Animal problems and water scarcity
A few years later, Kodaikanal town saw a seemingly related trend. Herds of gaur sauntered into the bus stand, streets and gardens, injuring and killing anyone who irritated and harassed them. Recently, a gaur sought refuge in a resident’s garden from earsplitting music played through temple loudspeakers. When the man returned home after dark, using the feeble light from his mobile phone, the agitated animal, perhaps scared of the weaving light, burst out of the garden through a narrow driveway. While brushing past, it tossed its head and flung the man through the air. He survived with a few injuries that could have been far worse.

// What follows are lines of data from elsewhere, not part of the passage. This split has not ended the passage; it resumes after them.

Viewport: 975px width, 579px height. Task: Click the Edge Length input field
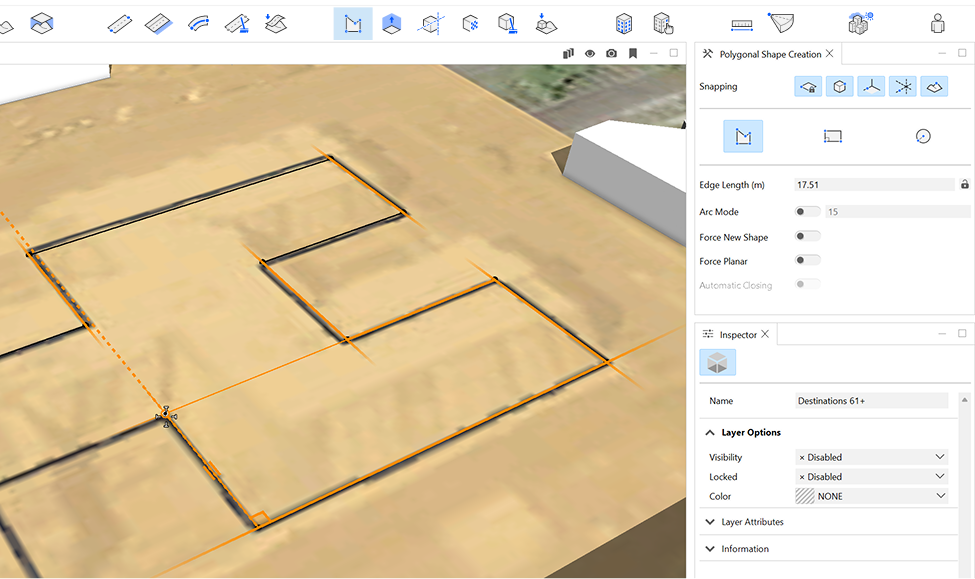(873, 185)
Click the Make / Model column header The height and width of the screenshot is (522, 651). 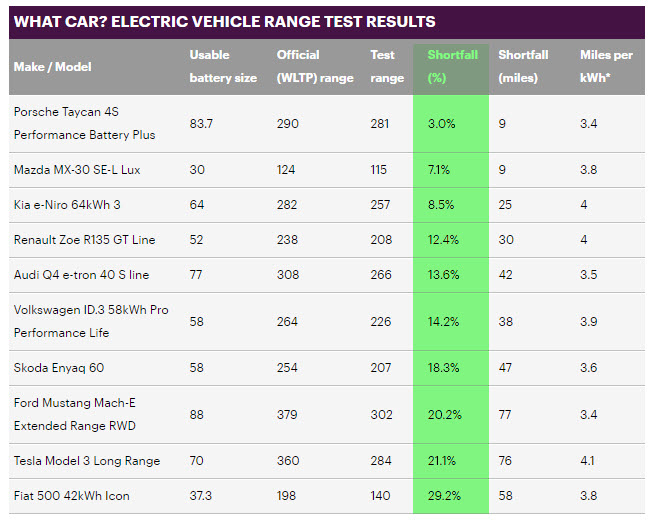pyautogui.click(x=53, y=67)
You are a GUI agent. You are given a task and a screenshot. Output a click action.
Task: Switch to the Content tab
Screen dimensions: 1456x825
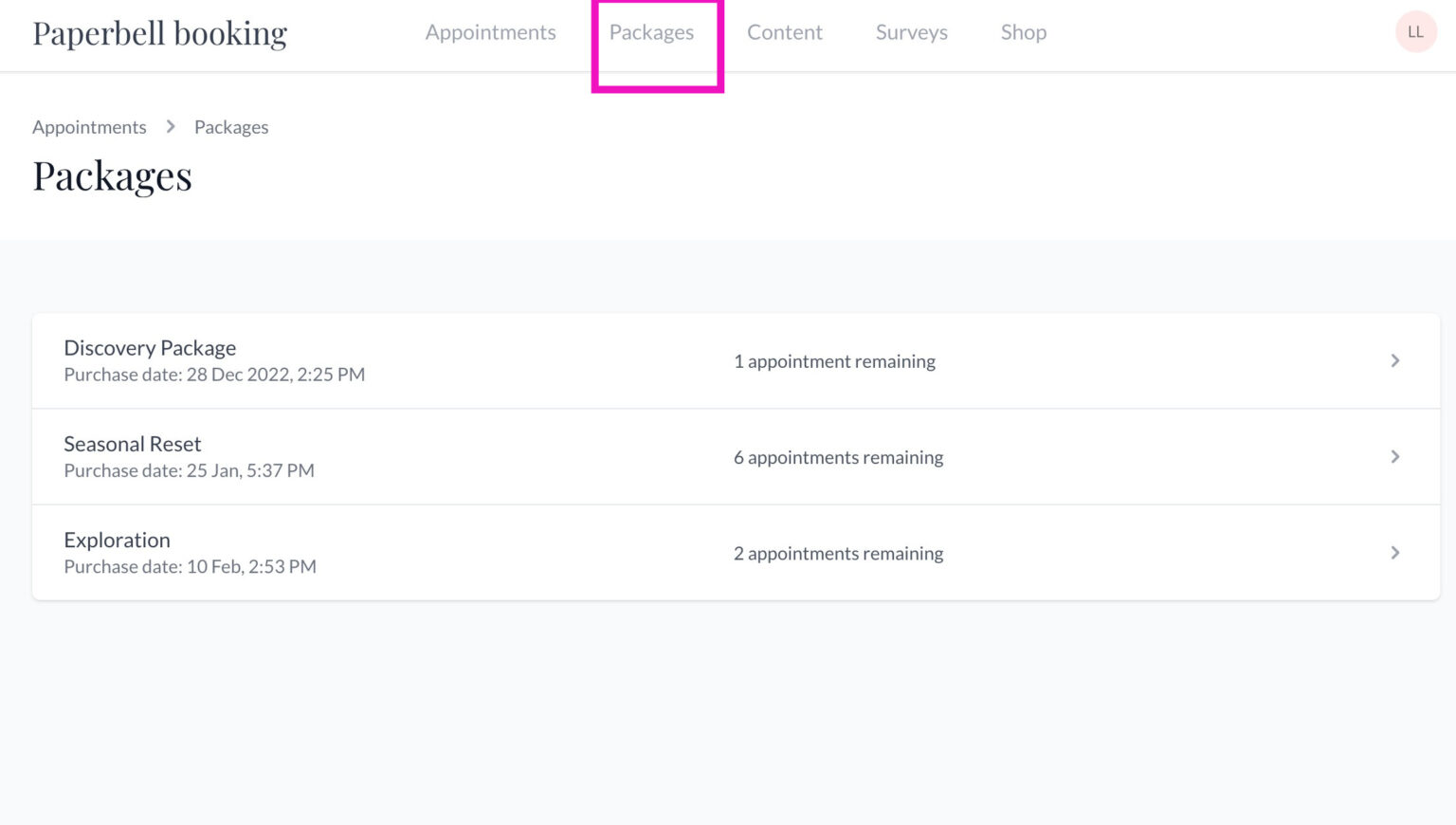(x=785, y=31)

Why were these wild animals hanging about town? The culprit: those fast-growing plantation trees had replaced grasslands, leaving the gaur with no forage.
Despite towering above the plains and catching passing rain clouds, Kodaikanal suffers from water shortage. Residents complain of receiving drinking water once every few days. The culprit: those fast-growing timber trees suck water right out of the ground.

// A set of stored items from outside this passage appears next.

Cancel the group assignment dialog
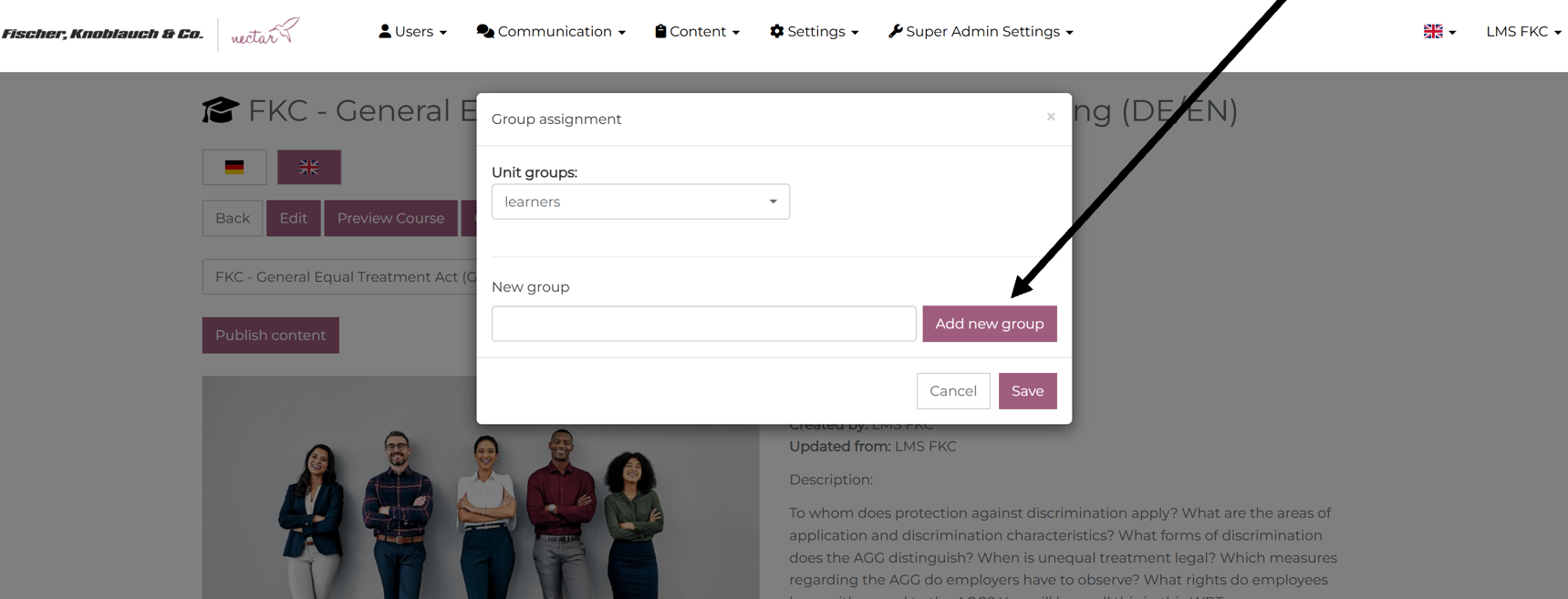The image size is (1568, 599). pyautogui.click(x=952, y=391)
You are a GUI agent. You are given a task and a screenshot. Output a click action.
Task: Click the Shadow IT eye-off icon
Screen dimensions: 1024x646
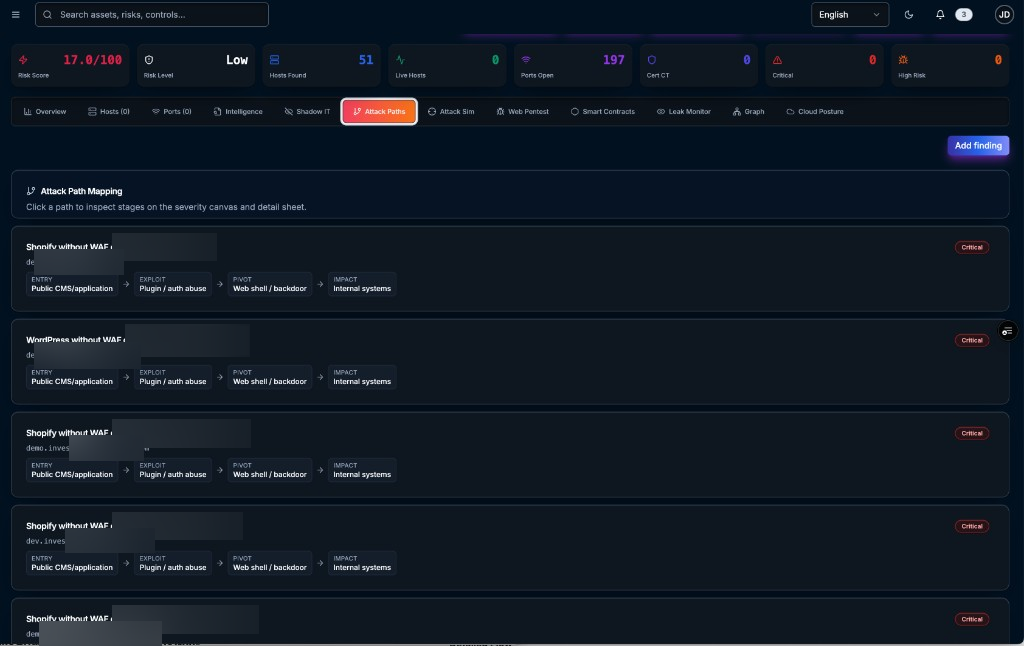pyautogui.click(x=289, y=112)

By this time, a conservation ethic pervaded the administration. The sight of foreign trees routing natives of the soil rankled. It was time to reverse the trend.
Meanwhile, in 2013, the Tamil Nadu state government declared more than 600 square kilometres as the Kodaikanal Wildlife Sanctuary. This made any tree-felling untenable under the Supreme Court order since the area had gained even more protection with the announcement.
The court case
An advocate filed a PIL in the Madurai Bench of the Madras high court in 2014 asking it to direct the forest department to remove the invasive trees throughout the Western Ghats, including the Palani Hills. Three days later, the two-judge bench issued an interim order. While later orders are available online, this particular one isn’t. However, a compliance report filed by the Principal Chief Conservator of Forests (PCCF) of the Tamil Nadu Forest Department quotes the order, “In this regard, the authority concerned has to take steps to annihilate wattle and eucalyptus trees in the forests of Kodaikanal hills, Palani hills and in the Western Ghats of Tamil Nadu region and save the forests.”
This order ought to have cheered conservationists. In one stroke, it would get rid of the plantations and solve the crises of water and wild animal encounters. There was just one sticky point: the Supreme Court order.
Instead, the forest department drafted a proposal to remove the alien trees, a timber operation that it knows only too well, and in their place, plant shola forest species. The scheme now awaits the National Board of Wildlife’s nod.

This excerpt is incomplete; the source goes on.